Les tribunaux de première instance bénéficient souvent du bénéfice du doute, a déclaré Heinzerling. « Cela signifie qu’ils peuvent avoir une énorme influence sur l’évolution du paysage réglementaire. »

Lors de sa première campagne, Trump s’était engagé à nommer des juges sur le modèle du défunt juge conservateur Antonin Scalia. Les trois quarts des personnes qu’il avait nommées étaient des hommes et environ 84 % étaient blancs, selon le Pew Research Center. Une analyse de Le Washington Post En mai, une étude a révélé que Biden avait nommé plus de juges fédéraux non blancs que n’importe quel autre président de l’histoire. Près des deux tiers d’entre eux sont des femmes.

« Quand il parle de droits et de libertés, [Biden] « Il sait qu’en fin de compte, ces droits et libertés sont décidés par les juges fédéraux, donc la composition du système judiciaire fédéral est liée à tout ce que nous faisons », a déclaré l’ancien chef de cabinet de la Maison Blanche Ron Klain à NPR l’année dernière.

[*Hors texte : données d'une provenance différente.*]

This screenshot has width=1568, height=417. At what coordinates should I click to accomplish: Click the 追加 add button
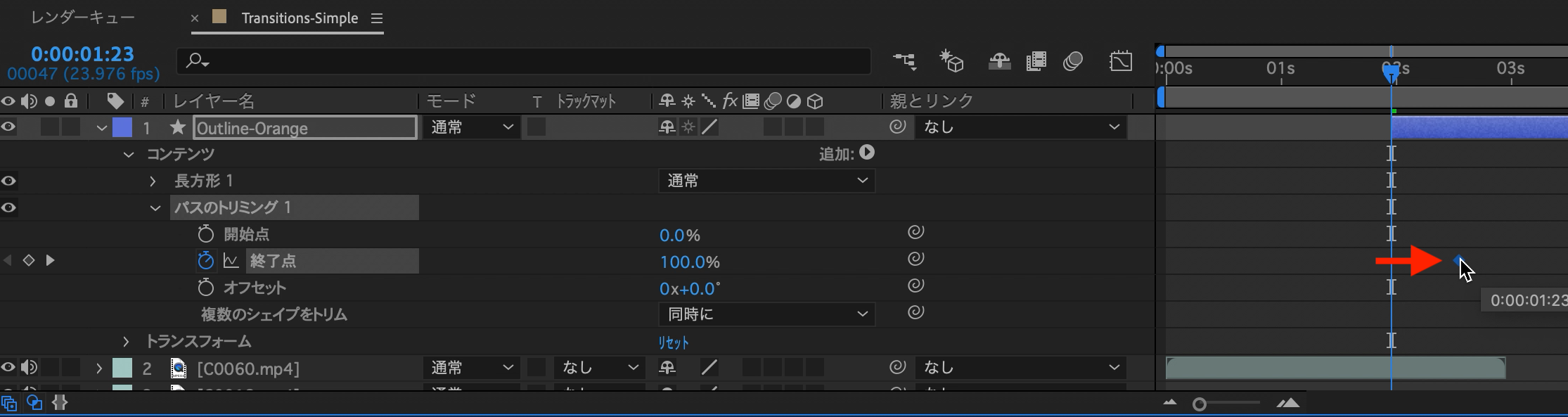[867, 153]
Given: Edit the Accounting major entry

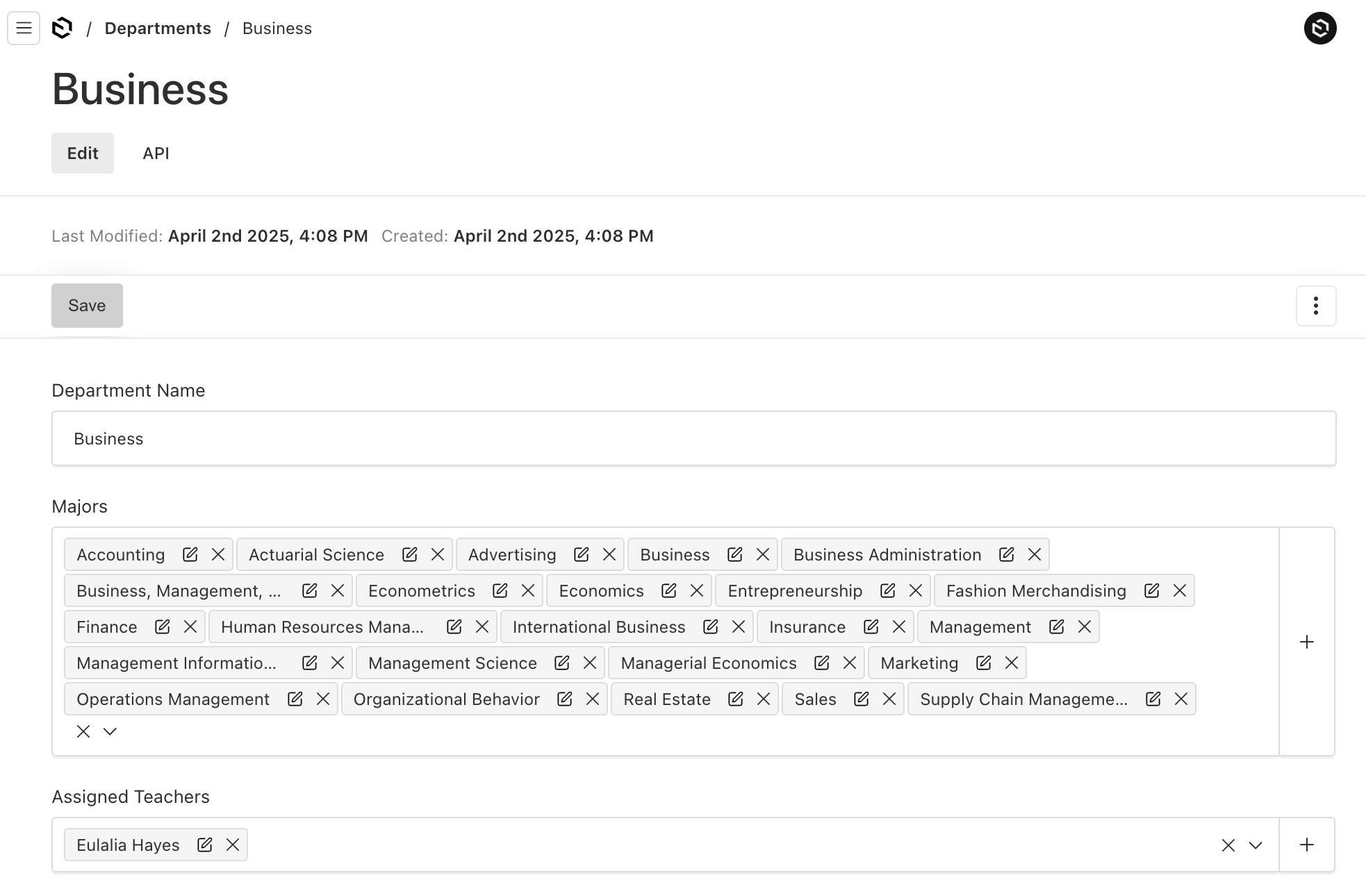Looking at the screenshot, I should [190, 554].
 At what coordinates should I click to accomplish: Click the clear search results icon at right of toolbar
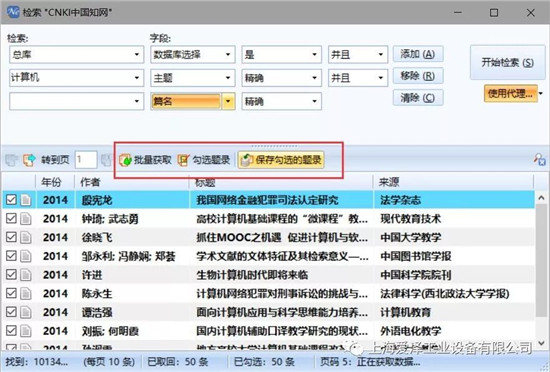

Biden a eu moins de pouvoir sur la composition de la Cour suprême, ne comblant qu’un seul poste vacant au cours de son premier mandat – celui de la juge Ketanji Brown Jackson – et les experts juridiques estiment qu’il est peu probable qu’il soit en mesure de modifier cette composition lors d’un second mandat. Les deux juges les plus âgés de la Cour, Clarence Thomas et Samuel Alito, sont tous deux conservateurs et ne prendront probablement pas leur retraite si Biden est réélu. Si Trump gagne en novembre, les critiques craignent qu’il ne remplace les deux par des juges plus jeunes, ce qui garantirait la majorité conservatrice de la Cour pour les décennies à venir.

Quel que soit le vainqueur, affirment les experts juridiques, les récentes décisions de la Cour suprême rendront plus difficile pour le gouvernement fédéral de s’attaquer aux problèmes environnementaux comme le changement climatique, empêchant ainsi le Congrès d’adopter de nouvelles lois.

«[Chevron] « Cela rend plus difficile pour les agences d’utiliser les anciennes lois pour résoudre les nouveaux problèmes », a déclaré Sam Sankar, vice-président senior des programmes de l’entreprise environnementale Earthjustice. « Mais cela ne signifie pas que nous ne pouvons pas faire face aux menaces climatiques, et nous le ferons. Les problèmes s’aggravent suffisamment pour que le Congrès, même celui de droite, commence à devoir réagir à ces choses dans le cadre de l’élaboration des lois fédérales. »

« La question est de savoir combien nous perdons et combien cela nous coûte-t-il d’essayer de résoudre les problèmes auxquels nous sommes confrontés ? » a-t-il ajouté.